May 24, 2012

Down on the farm

RyƓ and Kuwada find themselves back in present-day Kudoyama (population: 4,827). Towns like this survive on the tourist trade, or as sleeper communities within commuting distance of larger cities like Osaka, Nara, and Wakayama.

Japan's farm-based rural communities are in far more dire straits.

The 1947 land reforms during the Occupation strengthened the agricultural sector and quashed a nascent communist movement by turning hundreds of thousands of tenant farmers into land owners and small businessmen. But it has since become an economic albatross.

The Japanese government shovels out farm subsidies 100 times (on a per capita basis) as generous as the U.S. government, forcing consumers to pay ten times the world market price for rice alone. Despite this largess, observes Kazuhito Yamashita, over the past 50 years,

the share of agricultural output in gross domestic product dropped from 9 percent to 1 percent, the food self-sufficiency ratio from 79 percent to 41 percent, and agricultural land from 6.09 million hectares to 4.63 million hectares.

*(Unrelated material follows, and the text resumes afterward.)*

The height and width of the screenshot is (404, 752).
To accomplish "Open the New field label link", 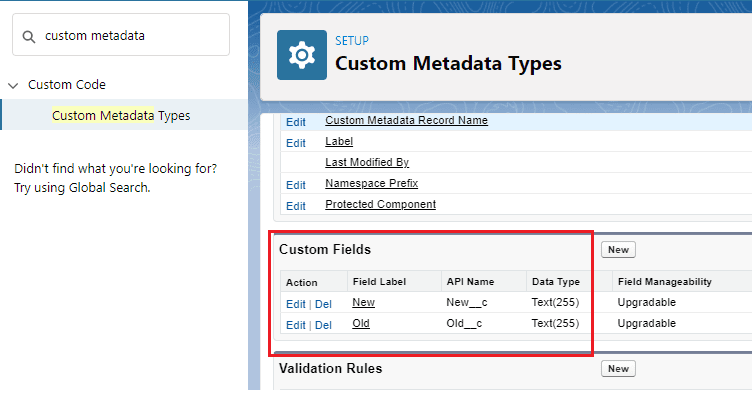I will (x=363, y=302).
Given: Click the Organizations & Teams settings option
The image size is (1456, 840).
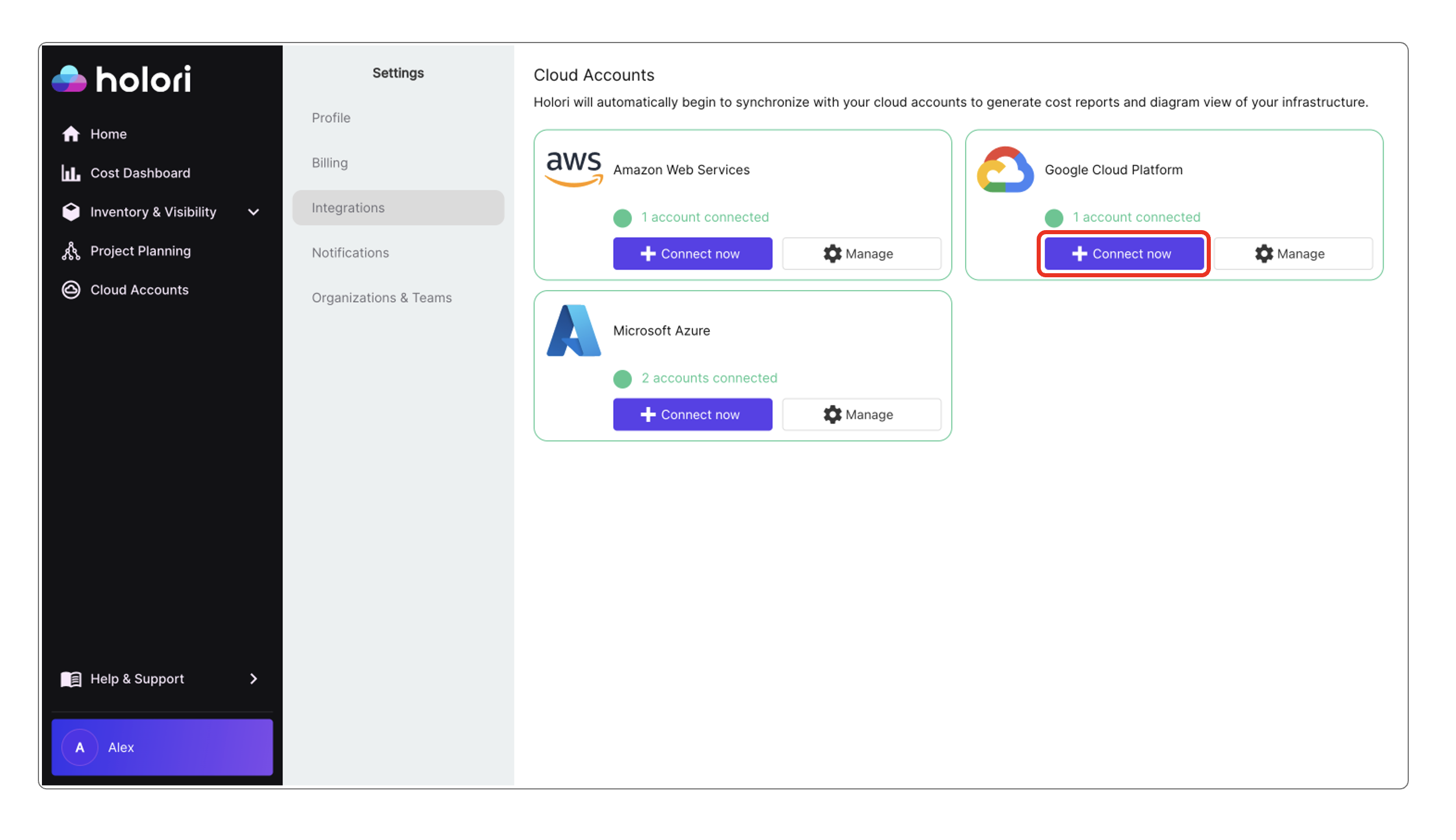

And it's not keeping 'em down on the farm either. As Amy Chavez puts it,

In all my years living in Japan's countryside, I've never seen any significant return to the rice fields. Most people are lucky to make it back to their ancestral home once a year for O-bon on a 300 kph bullet train.

Japan needs another land reform movement as profound as the one in 1947. The current system encourages enormous inefficiencies and is ruinously expensive. Unfortunately, as in the United States (to saying nothing of Europe), no politician dares to antagonize that voting block.

So it's not going to get fixed it until it's thoroughly broken and we're all broke.